How RECom Accelerates Recommendation Model Inference on GPUs
The RECom compiler introduces a subgraph‑parallel fusion technique and symbolic shape handling to dramatically speed up GPU inference of deep recommendation models with massive embedding columns, achieving up to 6.61× lower latency and 1.91× higher throughput than TensorFlow baselines, while eliminating redundant computations.
Background
Deep learning‑based recommendation models are increasingly critical in large‑scale services. They consist of an embedding layer—often thousands of embedding columns that map features such as user IDs to low‑dimensional vectors—and a deep neural network (DNN). In production, embedding columns dominate GPU inference latency, accounting for over 99% of end‑to‑end delay on Alibaba’s workloads.
Challenges
Existing hand‑written operator libraries cannot cover the combinatorial explosion of possible embedding operators, and they require source‑code access, which conflicts with privacy constraints that mandate optimization from the IR (e.g., TensorFlow GraphDef). Moreover, current ML compilers such as XLA focus on DNN kernels and fail to efficiently handle the massive number of embedding operators, leading to excessive kernel launch overhead and poor GPU utilization.
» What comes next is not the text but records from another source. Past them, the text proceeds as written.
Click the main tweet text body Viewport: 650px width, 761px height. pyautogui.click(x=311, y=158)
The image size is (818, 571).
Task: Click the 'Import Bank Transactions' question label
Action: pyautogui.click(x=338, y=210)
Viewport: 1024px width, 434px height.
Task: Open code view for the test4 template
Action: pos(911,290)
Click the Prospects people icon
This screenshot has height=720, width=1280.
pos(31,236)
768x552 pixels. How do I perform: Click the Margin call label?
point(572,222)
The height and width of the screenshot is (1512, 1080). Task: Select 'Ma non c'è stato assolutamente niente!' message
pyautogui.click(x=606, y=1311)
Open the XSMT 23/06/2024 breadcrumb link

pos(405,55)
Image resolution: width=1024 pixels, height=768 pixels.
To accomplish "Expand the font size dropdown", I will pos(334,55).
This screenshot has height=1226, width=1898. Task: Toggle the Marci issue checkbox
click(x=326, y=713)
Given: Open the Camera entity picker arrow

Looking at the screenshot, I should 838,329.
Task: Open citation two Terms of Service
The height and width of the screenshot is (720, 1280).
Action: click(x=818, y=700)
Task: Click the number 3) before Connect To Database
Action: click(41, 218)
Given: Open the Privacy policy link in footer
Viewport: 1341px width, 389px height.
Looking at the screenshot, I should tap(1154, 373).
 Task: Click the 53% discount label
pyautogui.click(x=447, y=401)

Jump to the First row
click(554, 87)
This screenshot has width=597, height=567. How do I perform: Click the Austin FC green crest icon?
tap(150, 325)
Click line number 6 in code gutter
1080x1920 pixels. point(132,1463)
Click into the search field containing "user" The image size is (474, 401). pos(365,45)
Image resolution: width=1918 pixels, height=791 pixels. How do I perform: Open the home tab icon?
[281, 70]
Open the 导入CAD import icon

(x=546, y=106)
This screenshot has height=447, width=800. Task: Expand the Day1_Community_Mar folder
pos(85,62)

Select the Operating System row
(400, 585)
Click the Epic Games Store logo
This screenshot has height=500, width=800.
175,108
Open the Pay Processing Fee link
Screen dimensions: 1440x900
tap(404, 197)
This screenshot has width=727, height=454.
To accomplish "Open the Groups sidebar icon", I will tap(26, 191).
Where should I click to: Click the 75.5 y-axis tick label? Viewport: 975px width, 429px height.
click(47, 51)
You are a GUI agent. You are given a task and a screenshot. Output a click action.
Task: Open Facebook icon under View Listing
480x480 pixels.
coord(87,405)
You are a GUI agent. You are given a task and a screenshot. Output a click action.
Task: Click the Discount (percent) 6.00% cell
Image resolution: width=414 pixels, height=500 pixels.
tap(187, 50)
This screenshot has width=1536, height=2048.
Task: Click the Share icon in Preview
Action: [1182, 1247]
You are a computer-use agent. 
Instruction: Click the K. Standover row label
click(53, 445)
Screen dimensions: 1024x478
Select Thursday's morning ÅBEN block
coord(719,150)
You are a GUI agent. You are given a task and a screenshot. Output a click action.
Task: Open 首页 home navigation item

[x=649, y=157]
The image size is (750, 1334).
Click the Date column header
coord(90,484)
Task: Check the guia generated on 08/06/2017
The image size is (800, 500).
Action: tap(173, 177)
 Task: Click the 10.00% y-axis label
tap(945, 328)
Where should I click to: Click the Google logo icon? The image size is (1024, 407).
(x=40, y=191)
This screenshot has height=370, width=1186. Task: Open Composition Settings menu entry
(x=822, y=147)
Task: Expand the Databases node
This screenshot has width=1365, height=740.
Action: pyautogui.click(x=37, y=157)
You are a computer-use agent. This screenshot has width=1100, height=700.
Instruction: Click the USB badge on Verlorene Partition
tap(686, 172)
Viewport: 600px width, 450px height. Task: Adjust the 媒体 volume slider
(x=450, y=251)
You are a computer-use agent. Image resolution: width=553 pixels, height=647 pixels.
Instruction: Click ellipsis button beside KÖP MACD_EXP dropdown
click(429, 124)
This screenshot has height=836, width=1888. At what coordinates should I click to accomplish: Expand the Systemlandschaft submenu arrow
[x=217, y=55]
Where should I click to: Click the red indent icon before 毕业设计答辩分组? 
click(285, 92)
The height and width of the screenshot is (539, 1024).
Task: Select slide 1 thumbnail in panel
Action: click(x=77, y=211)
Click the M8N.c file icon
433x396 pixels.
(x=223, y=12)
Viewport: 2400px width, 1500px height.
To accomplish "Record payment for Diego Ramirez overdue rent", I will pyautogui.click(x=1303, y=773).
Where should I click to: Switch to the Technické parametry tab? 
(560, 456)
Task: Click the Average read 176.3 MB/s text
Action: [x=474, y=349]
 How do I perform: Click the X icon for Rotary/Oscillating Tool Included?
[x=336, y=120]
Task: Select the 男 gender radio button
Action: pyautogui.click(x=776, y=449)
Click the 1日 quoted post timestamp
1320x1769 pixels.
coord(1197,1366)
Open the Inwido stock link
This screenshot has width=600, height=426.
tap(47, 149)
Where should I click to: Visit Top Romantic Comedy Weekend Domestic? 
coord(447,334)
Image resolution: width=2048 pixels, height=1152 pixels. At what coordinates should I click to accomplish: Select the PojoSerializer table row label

Dynamic shapes further complicate matters: recommendation models often have tensors whose shapes are unknown at compile time, causing redundant shape‑related computations and preventing many optimization passes.
Finally, a large portion of embedding‑layer computation is redundant (e.g., unnecessary boundary checks), sometimes consuming up to 80% of GPU time.
Breakthrough: The RECom Compiler
RECom is the first end‑to‑end compiler that targets recommendation models. It introduces a subgraph‑parallelism‑driven operator fusion method that merges thousands of embedding operators into a single GPU kernel, eliminating kernel‑launch overhead and exploiting intra‑ and inter‑column parallelism.
To address dynamic shapes, RECom builds symbolic shape expressions for embedding columns, similar to BladeDISC, and reconstructs all shape‑calculation subgraphs into a unified ShapeConstruct operator that depends only on symbolic inputs. This decouples shape computation from tensor computation, allowing redundant shape ops (e.g., unnecessary SparseReshape) to be eliminated.
RECom also includes an embedding‑column subgraph optimizer that removes common redundant computations observed in production models.
Evaluation
On four internal Alibaba recommendation models and two generative models, RECom achieves up to 6.61× lower end‑to‑end latency and 1.91× higher throughput compared with a TensorFlow baseline.
Related Work
In parallel, the Alibaba‑PAI team and the University of Sydney presented MonoNN at OSDI 2024, a monolithic optimizer for static neural networks on GPUs, achieving up to 7.3× speedup over TVM and 5.9× over TensorRT.